Chapitre 52
Martial ouvrit les yeux et roula au bord de son matelas. Une odeur acide lui monta aux narines au point de faire couler des larmes sur ses joues. Nom de Dieu, mais qu'est-ce qui pouvait bien puer comme ça ? Le jeune homme se redressa sur les coudes, désorienté, et fut pris de vertiges. Il lutta un instant pour stabiliser son champ de vision mais quelque chose d'abattit brutalement sur son épaule.
- Lâche-moi, s'entendit-il prononcer d'une voix gutturale, comme grondement d'une tempête.
- Je vous touche à peine, soldat. Calmez-vous.
Martial cligna des paupières et reconnut près de lui le visage du docteur Firell. En effet, ce dernier avait la main posée sur son bras, mais ses doigts semblaient tout juste le frôler. Le Revenant voulut dire quelque chose mais fut stoppé net par l'apparence du médecin. Les petites rides au coin de ses yeux, les minuscules picots de poils sur ses pommettes, les pores de son nez... Martial recula précipitamment, gêné par la conscience de ces détails qu'ils n'avaient jamais vus jusqu'alors. Emporté par son élan, il heurta une table qui se renversa.
- Ne bougez pas trop vite, lui conseilla Firell avec un calme olympien. Il vous faut un peu de temps pour vous adapter.
- M'adapter à quoi ?
Martial grimaça avec l'impression d'avoir parlé trop fort. Il tangua légèrement et s'efforça de rester droit tandis que Firell contournait le lit.
- Je vais vous examiner, mais vous avez l'air d'aller bien. Ensuite, nous parlerons de ce qui est arrivé.
Le médecin l'invita à se rassoir et Martial s'aperçut de deux choses. D'abord, il dépassait l'autre d'au moins deux têtes alors qu'ils faisaient tous deux sensiblement la même taille. Ensuite, l'odeur écœurante qu'il sentait toujours venait d'une source toute proche. Elle imprégnait littéralement ses vêtements.

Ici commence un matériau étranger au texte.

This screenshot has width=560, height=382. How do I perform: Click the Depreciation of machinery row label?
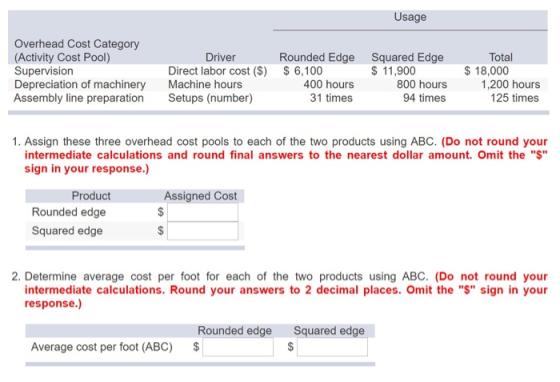click(x=80, y=84)
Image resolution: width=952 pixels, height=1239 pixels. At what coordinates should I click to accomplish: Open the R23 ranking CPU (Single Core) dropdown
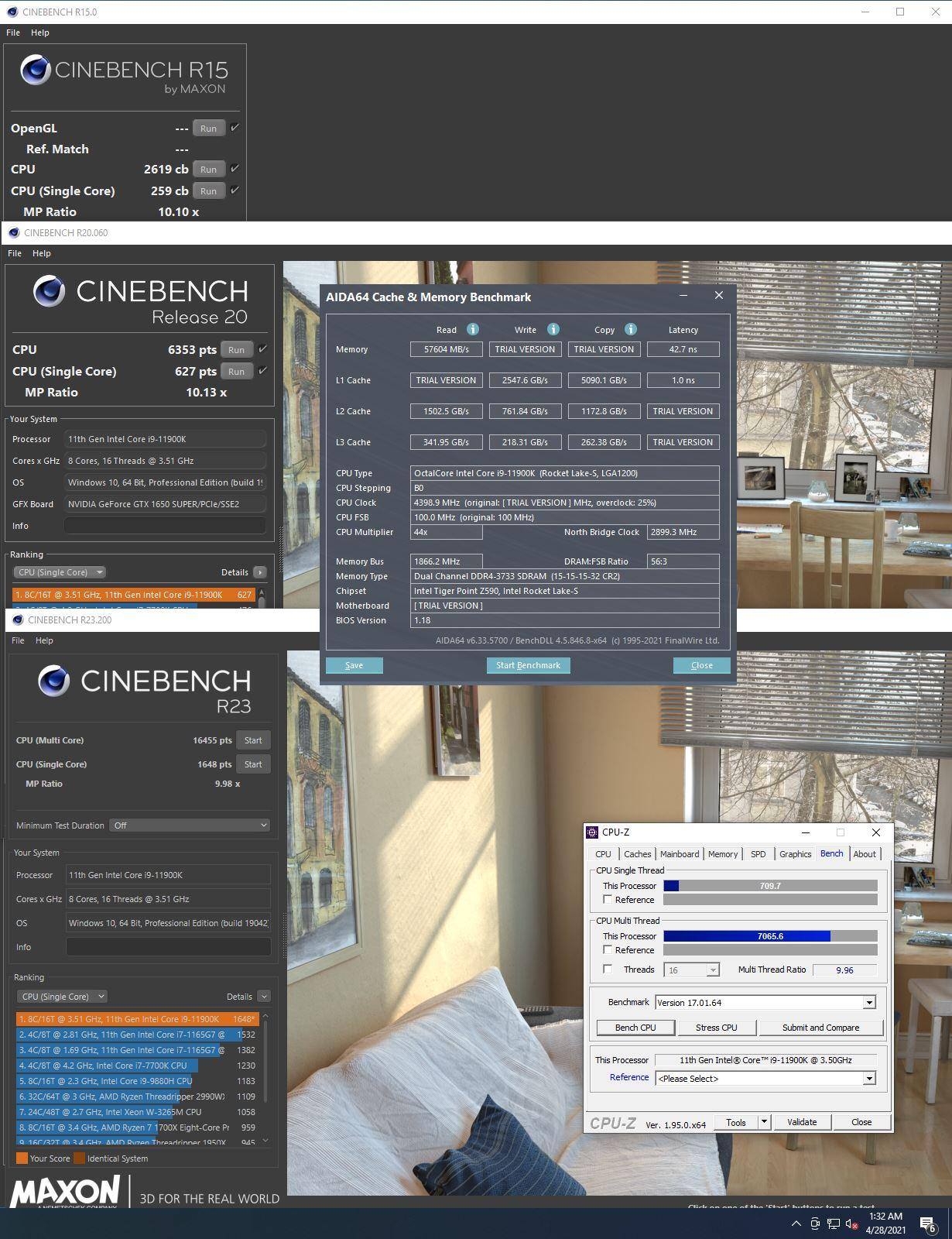tap(62, 997)
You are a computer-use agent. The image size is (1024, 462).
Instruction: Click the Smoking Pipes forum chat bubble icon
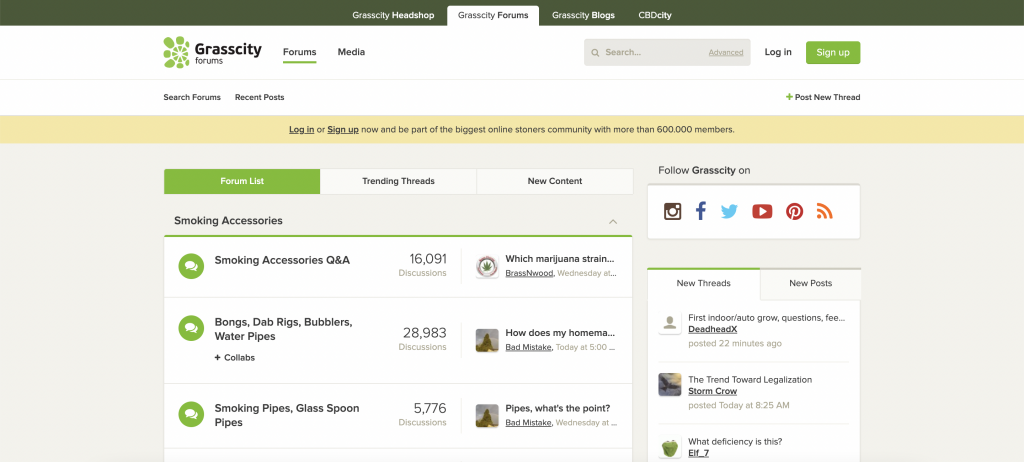click(x=191, y=414)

- Je me suis pissé dessus ? laissa-t-il tomber, sonné.
- Pas seulement pissé, malheureusement, répliqua Firell sans paraître le moins du monde indisposé par l'air vicié. Venez, j'ai de quoi vous débarbouiller. C'est tout à fait normal, mon ami. Ne vous en faites pas.
D'une démarche qui lui parut gauche, Martial suivit le médecin à l'autre bout de la tente. Des vêtements et une cuvette d'eau chaude l'attendaient, et il se déshabilla sans attendre que Firell ne se tourne. Ses doigts tremblaient à mesure que les évènements se remettaient en place et qu'il se rappelait.
- Un miroir, dit-il de sa voix râpeuse. Firell, un miroir !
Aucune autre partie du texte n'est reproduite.